(Record excerpts begins)

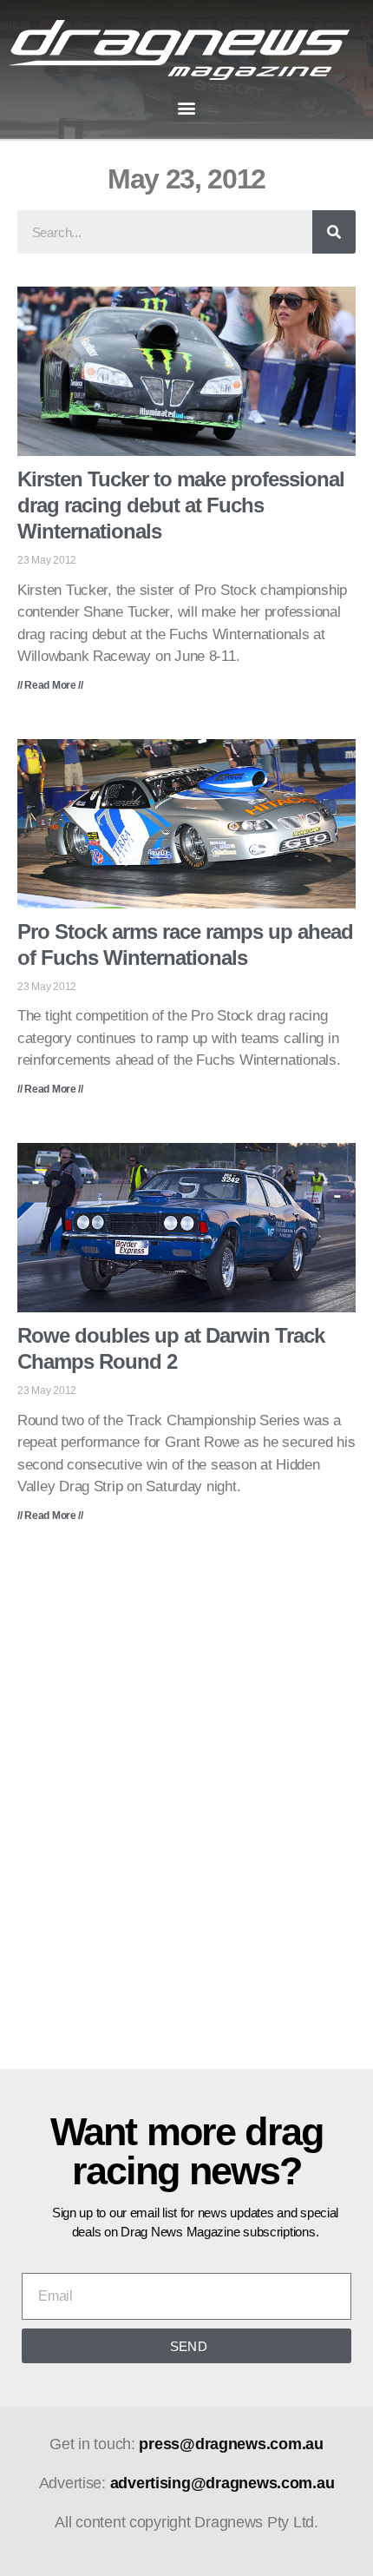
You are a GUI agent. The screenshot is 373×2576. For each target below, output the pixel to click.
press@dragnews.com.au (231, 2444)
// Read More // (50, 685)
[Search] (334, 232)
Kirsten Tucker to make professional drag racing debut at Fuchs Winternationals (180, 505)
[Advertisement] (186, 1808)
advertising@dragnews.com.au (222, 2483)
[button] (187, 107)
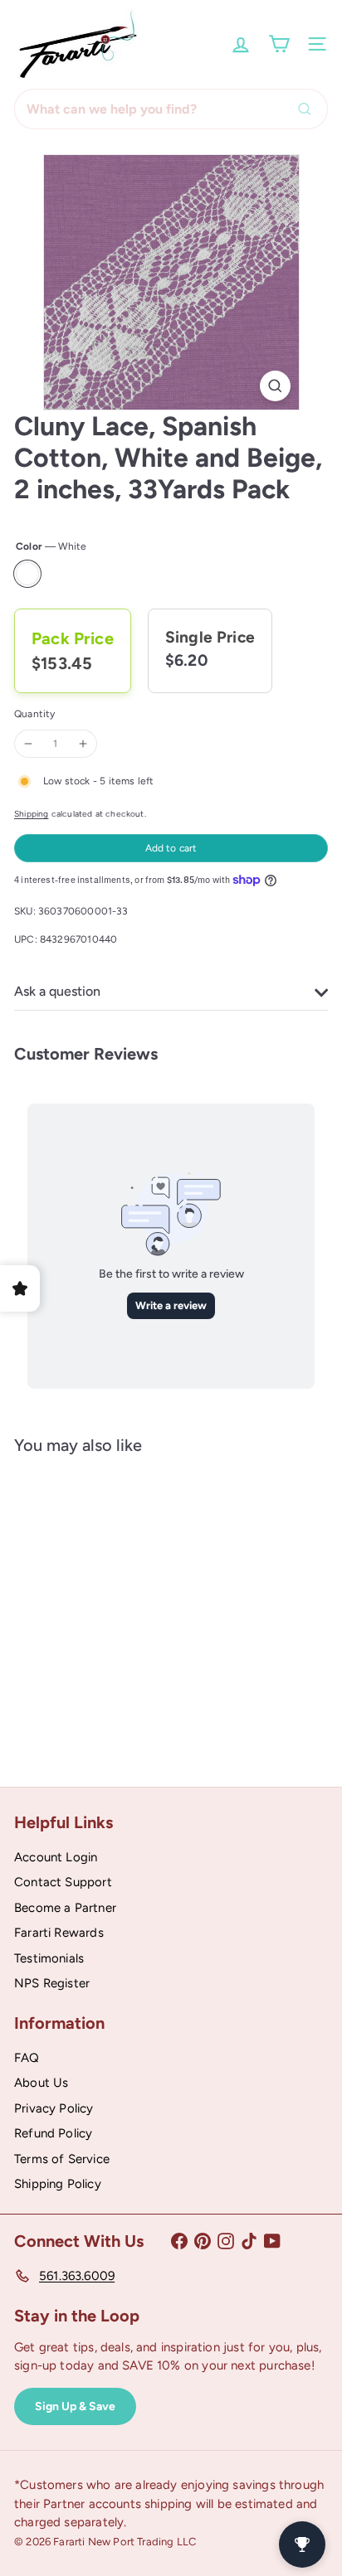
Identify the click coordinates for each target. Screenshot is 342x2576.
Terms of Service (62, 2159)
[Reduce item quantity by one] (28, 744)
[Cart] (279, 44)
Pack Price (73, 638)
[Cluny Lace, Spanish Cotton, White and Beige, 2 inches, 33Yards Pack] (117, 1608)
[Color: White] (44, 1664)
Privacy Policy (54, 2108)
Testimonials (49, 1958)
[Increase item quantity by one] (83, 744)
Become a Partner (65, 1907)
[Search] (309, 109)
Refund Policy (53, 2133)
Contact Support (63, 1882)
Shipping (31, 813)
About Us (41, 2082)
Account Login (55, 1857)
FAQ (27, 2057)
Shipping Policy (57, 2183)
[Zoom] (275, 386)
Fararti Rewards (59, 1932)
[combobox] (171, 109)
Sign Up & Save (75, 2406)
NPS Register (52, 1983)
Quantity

(Record excerpts ends)
(Record excerpts begins)

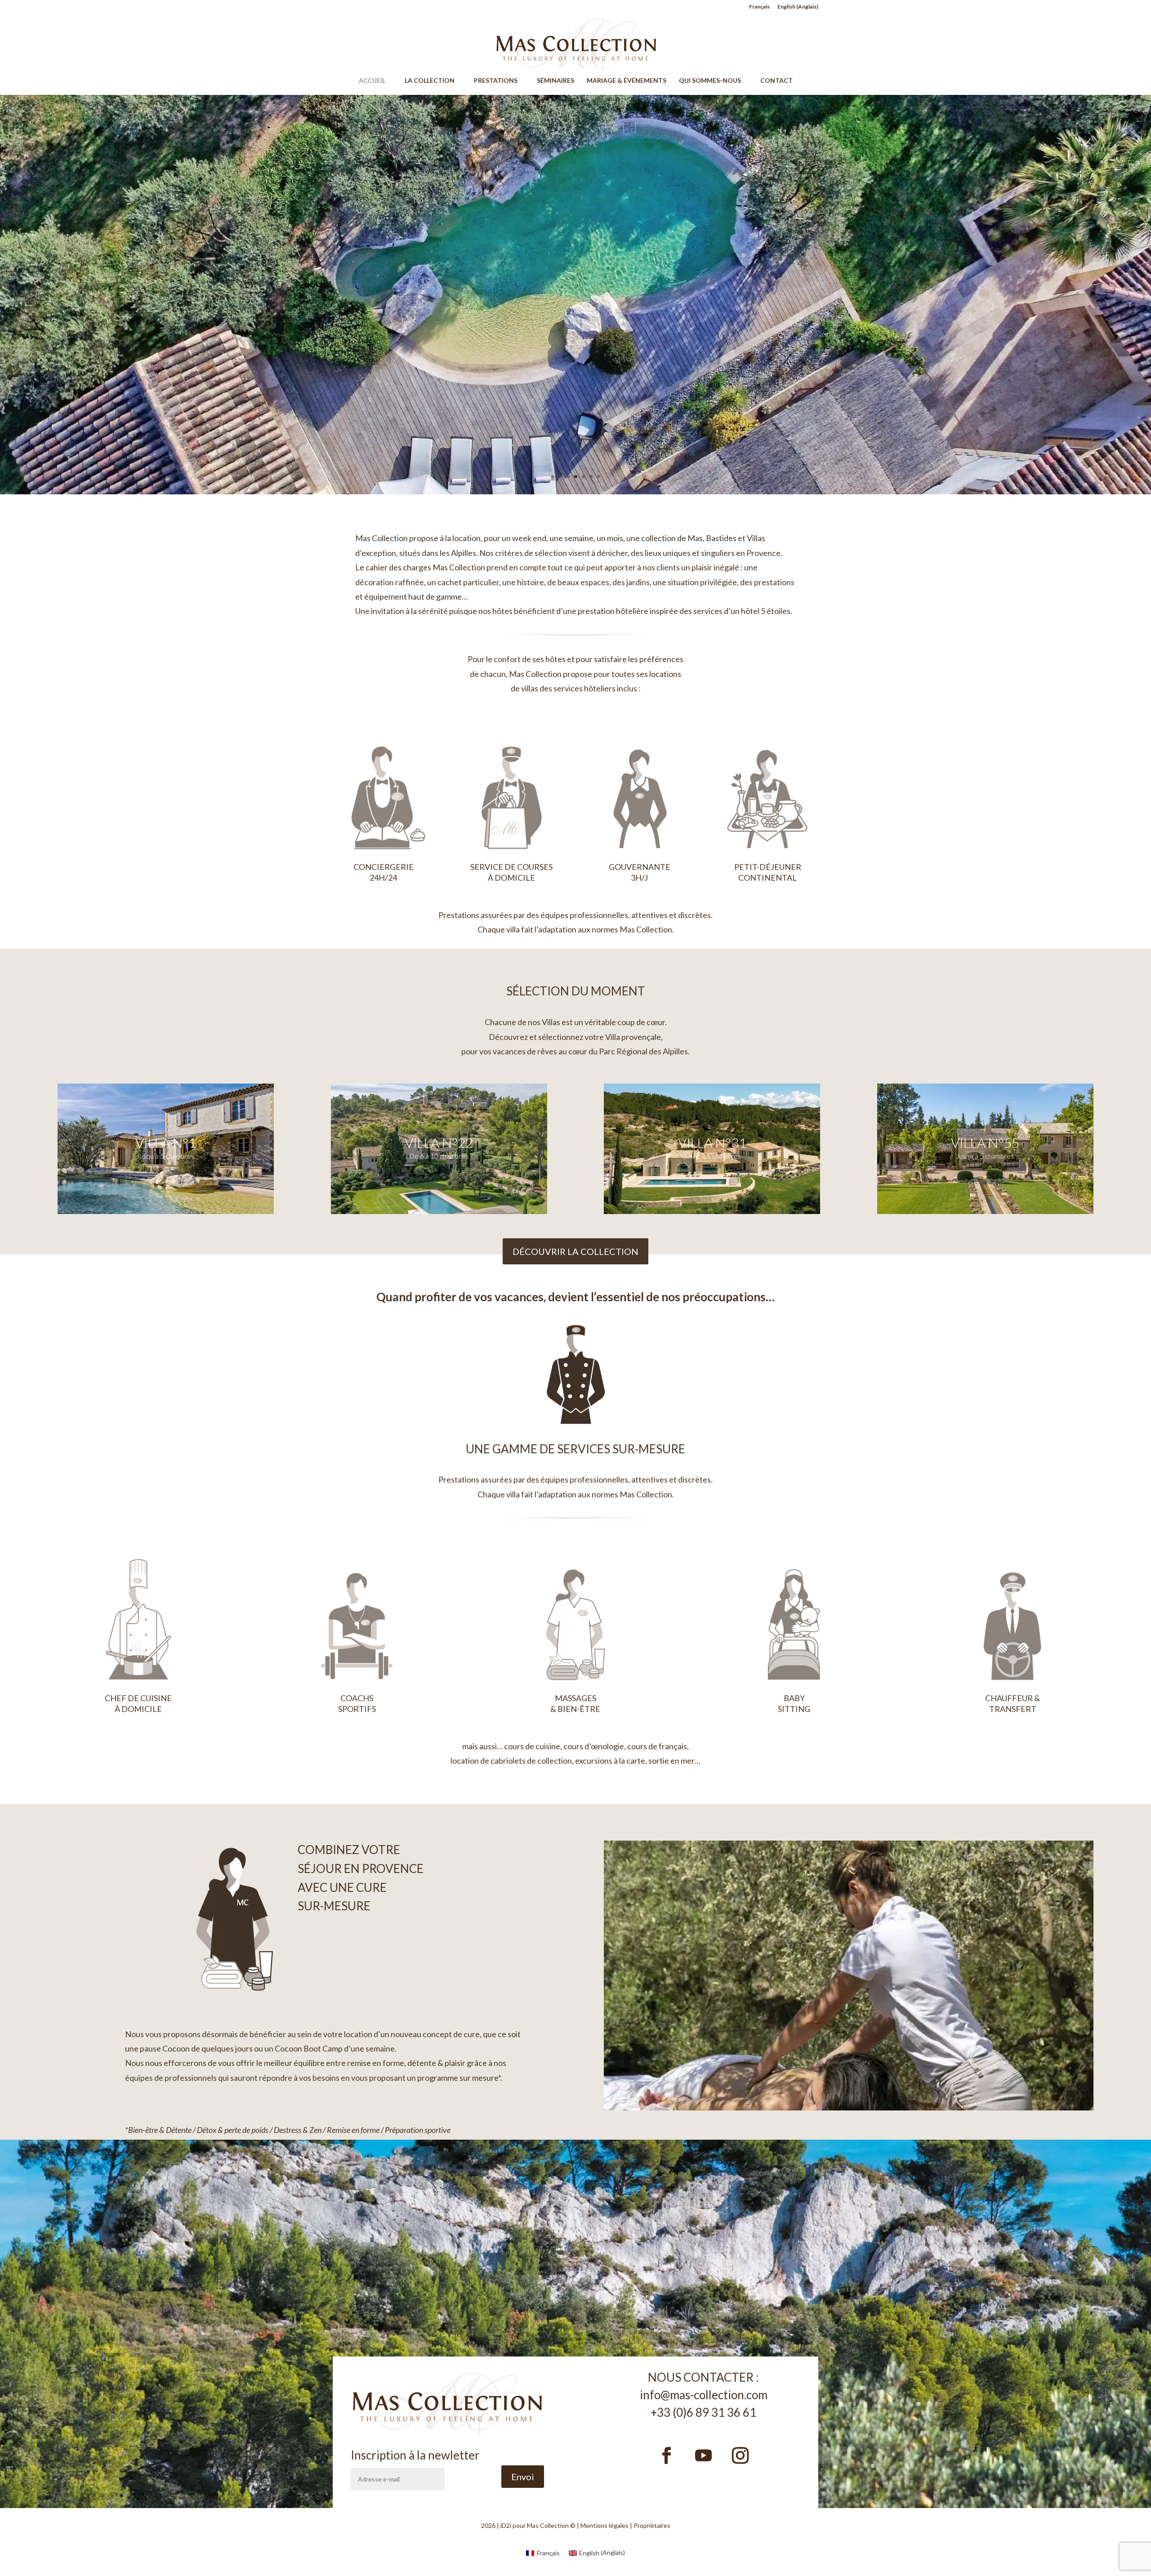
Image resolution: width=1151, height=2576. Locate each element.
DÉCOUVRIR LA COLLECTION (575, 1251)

(Record excerpts ends)

• [Task instructions]:
Filter the listing above down to the lines that contain the word "White".

• [Finished task]:
[Cluny Lace, Spanish Cotton, White and Beige, 2 inches, 33Yards Pack] (117, 1608)
[Color: White] (44, 1664)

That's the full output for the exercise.